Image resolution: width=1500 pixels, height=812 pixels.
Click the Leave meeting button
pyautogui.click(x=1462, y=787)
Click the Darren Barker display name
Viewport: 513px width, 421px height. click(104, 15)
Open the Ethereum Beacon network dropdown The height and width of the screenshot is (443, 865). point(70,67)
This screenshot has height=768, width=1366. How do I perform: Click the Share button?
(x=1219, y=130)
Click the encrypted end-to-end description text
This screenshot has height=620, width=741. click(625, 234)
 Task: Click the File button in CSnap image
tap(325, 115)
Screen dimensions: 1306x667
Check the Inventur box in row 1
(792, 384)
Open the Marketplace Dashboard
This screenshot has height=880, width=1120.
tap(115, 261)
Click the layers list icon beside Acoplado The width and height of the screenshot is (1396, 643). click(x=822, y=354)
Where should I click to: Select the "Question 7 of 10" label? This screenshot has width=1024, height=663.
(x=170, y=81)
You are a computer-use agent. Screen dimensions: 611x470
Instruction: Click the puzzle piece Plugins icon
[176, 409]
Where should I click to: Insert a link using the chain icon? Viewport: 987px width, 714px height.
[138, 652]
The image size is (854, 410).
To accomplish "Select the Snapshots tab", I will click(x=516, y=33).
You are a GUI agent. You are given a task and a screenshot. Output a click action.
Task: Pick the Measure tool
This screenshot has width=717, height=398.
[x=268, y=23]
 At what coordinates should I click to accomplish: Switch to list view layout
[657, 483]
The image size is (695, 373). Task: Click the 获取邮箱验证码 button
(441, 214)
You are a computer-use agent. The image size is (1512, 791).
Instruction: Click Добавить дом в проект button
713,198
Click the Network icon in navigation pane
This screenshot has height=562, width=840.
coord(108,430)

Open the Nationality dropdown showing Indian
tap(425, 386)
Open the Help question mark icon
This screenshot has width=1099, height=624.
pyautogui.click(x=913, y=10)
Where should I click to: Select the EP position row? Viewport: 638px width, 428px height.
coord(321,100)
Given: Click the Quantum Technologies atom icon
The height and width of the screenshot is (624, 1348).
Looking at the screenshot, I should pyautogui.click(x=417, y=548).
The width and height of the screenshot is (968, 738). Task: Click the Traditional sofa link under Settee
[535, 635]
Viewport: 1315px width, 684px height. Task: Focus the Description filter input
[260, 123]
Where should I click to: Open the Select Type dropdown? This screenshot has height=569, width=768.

# [Your task]
Using the data above, report how many lines include the string "agent" and add nothing to the number.

# [Solution to the problem]
3